On December 17, 2021, the Massachusetts Supreme Judicial Court issued its decision in Meehan v. Medical Information Technology, Inc., reversing the dismissal of the Superior Court. The issue before the court was whether an employer can terminate an at-will employee “simply for exercising the right to file a rebuttal to be included in his personnel file” as is permitted under the Massachusetts Personnel Records Act. Answering in the negative, the court held that such a termination would violate the public policy exception to at-will employment.
Meehan had worked as a sales representative for Medical Information Technology, Inc. (“Meditech”) since 2010. In 2017, Meditech transferred Meehan to a newly created sales specialist position. The new position had significantly different job responsibilities and differed in compensation structure. While employed in this position, Meehan was placed on a performance improvement plan. In response to his placement on the performance improvement plan, Meehan submitted a lengthy rebuttal statement. Members of Meditech’s management team met that same day to discuss Meehan’s rebuttal and decided to terminate him immediately.

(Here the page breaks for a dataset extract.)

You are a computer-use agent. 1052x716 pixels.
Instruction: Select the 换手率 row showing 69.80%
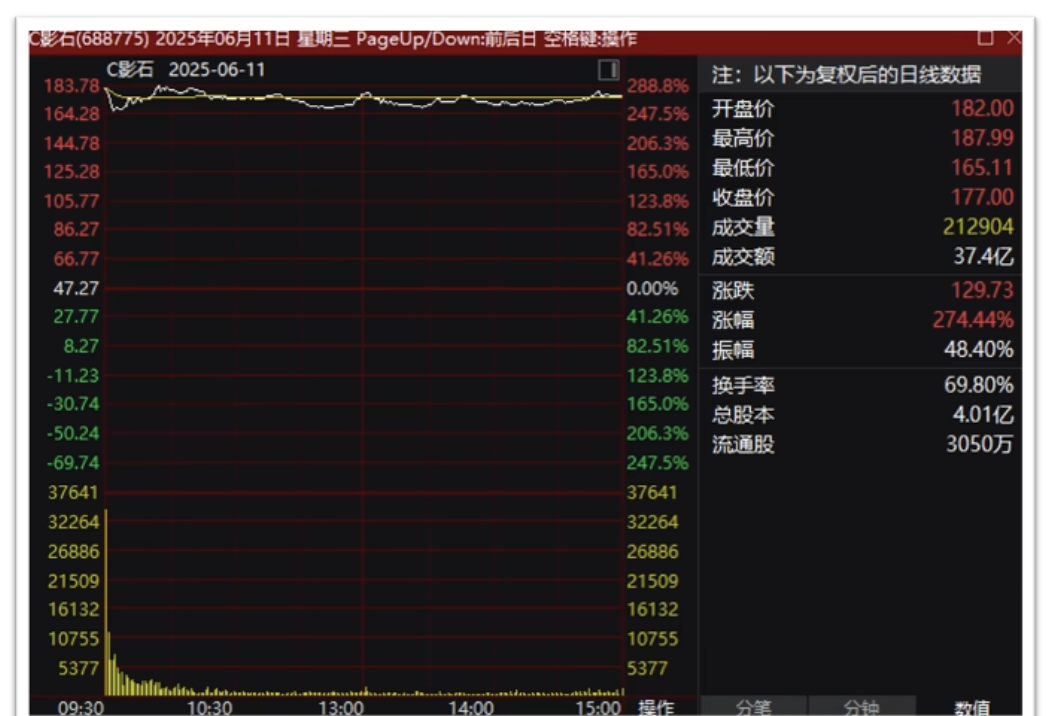[860, 385]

Generally, an at-will employee may be terminated for any non-discriminatory reason or no reason at all. However, Massachusetts courts have recognized a narrow exception to this at-will rule where the discharge violates public policy. The public policy exception has been applied in circumstances where an employee was discharged for asserting a legally guaranteed right. A basis for finding such a right “can easily be found when the Legislature has expressed a policy position concerning the rights of employees and an employer discharges an at-will employee in violation of that established right, unless no common law rule is needed because the Legislature has provided a statutory remedy.” Here, the court found that the Personnel Records Act expressed a clear legislative position, protecting an employee’s right to submit a rebuttal statement. Specifically, M.G.L. c. 149, § 52C provides that “if there is a disagreement with any information contained in a personnel record . . . the employee may submit a written statement explaining the employee’s position which shall thereupon be contained [in the personnel record.]” The Court found that because the Act is silent on the issue of termination or retaliation for exercising the right itself, the common-law wrongful discharge action is the appropriate remedy. Thus, the Superior Court’s dismissal of the action was inappropriate.

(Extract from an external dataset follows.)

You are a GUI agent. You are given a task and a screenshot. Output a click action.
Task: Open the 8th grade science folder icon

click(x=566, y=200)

In so holding, the Court expressly rejected the contention that recognizing the right of rebuttal would extend just cause protection to at-will employees. Indeed, rebuttal statements do not provide any additional protections to at-will employees; rather, they merely memorialize the employee’s position regarding an issue in dispute.

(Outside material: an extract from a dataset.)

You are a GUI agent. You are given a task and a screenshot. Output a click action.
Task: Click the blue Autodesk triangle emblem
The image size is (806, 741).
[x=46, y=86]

Moving forward, the holding in Meehan makes clear that an employer retains the right to terminate an employee for any non-discriminatory reason or no reason. However, an employer cannot terminate an at-will employee for exercising the employee’s right to file a rebuttal statement in the employee’s personnel file pursuant to M.G.L. chapter 149 §52C.
This update is provided for informational purposes only and should not be considered legal advice.